How to help someone in a Domestic Violence Situation
Domestic violence can affect anyone. Knowing what to do or how to help when it is someone you know can be a real challenge. It is important to reach out and offer support, but doing so can be cumbersome and many may not know where or how to start.
While you may want to be straightforward with the victim and talk to them about their situation, they should always be the one to decide on what terms they break their silence.
Knowing your role and being there to hear them is the best thing that you can do when first reaching out with concern. You can let the victim know you are worried for them or are apprehensive on the road their relationship is going. Many victims of domestic abuse are extremely vulnerable and can be defensive when faced with the truth from others. It is important to take a step back and help the victim look at the bigger picture, without making him or her feel forced to do so.
You may notice warning signs:
- lack or change in communication from the victim
- differences in general behavior
- physical signs such as bruising
All these things can raise alarms – this is when it is important to get a conversation going. You can ask them how they are feeling or let them know you are beginning to worry. They may not tell you anything right away (and typically won’t), but you have opened the path of communication. Remind the victim that you are there for them when they are ready to talk, but take it slow & gentle. Make sure that you don’t come off as judgmental or emotional, as that will only make it harder for them to feel safe coming forward.
BE THERE FOR THEM
Remind your friend of his or her worth. Be available for them to come to you with whatever they have on their mind.
You can ask them what or if they need anything, spend time with them, or just check in every now and then. Small gestures can mean the world for someone who is dealing with domestic violence considering they often feel isolated.

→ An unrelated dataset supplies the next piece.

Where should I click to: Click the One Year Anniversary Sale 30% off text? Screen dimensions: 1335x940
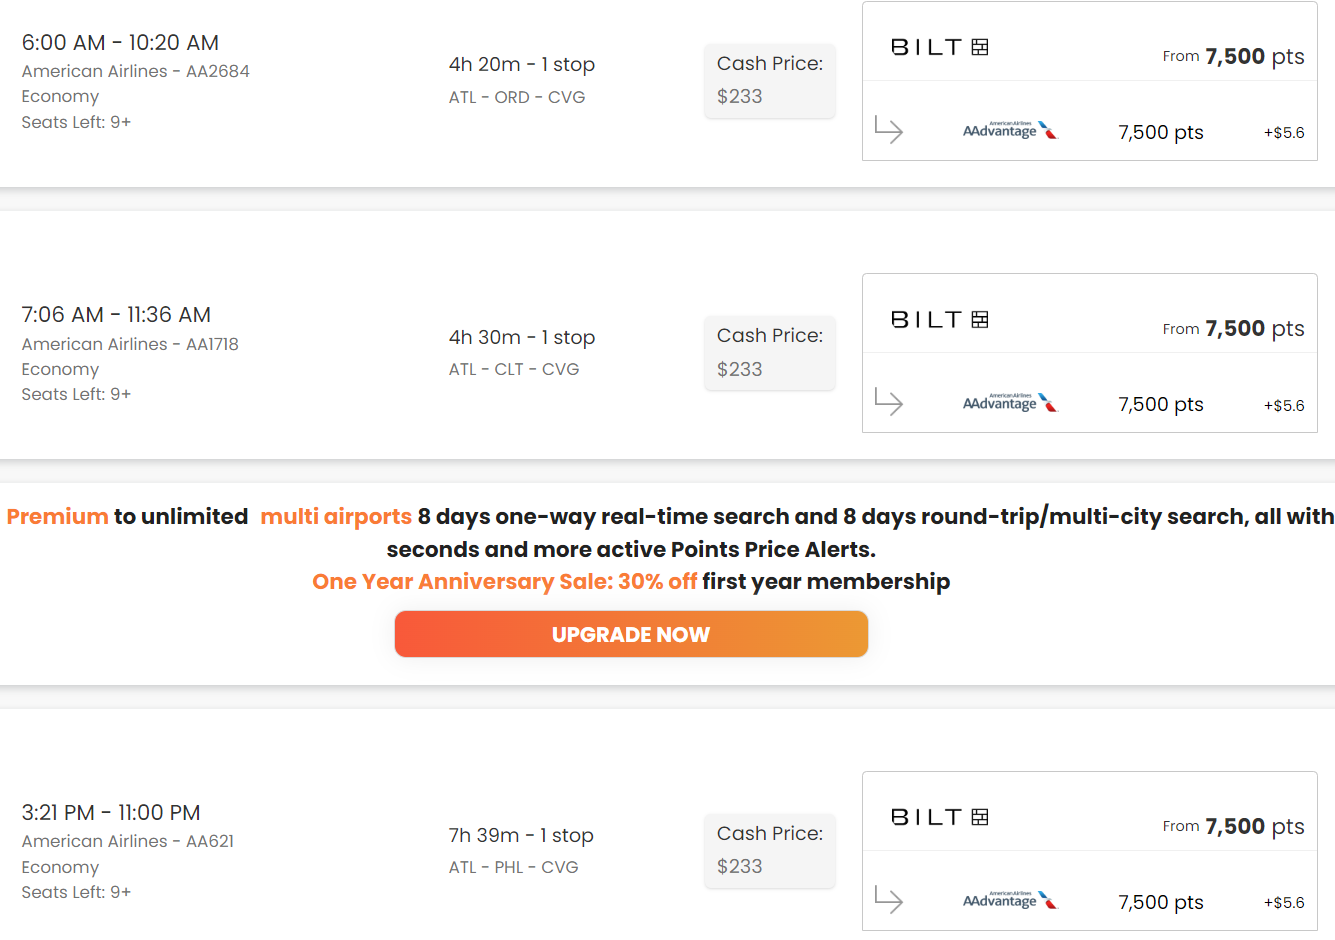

Make sure to listen to what they have to say. You can offer advice, but do not expect or force them to take any. Letting the victim know about different resources available to help them is a great step. This allows the victim to work on the relationship in their own time.
Let them know that none of the things happening to them are their own fault. You can work with them to figure out their next steps if they want you to… and, if not – you can remind them that you are there for them whenever they choose to do so.
Overall, the best thing you can do is assure the victim you are there for them – while also being there for yourself.
Take it slow but be consistent. You can help them develop a safety plan, or even a code word when they may need you. Knowing you are there for them can make all the difference in the world. Support, no matter how small or large, could be all someone needs to be able to get help and escape an abusive relationship.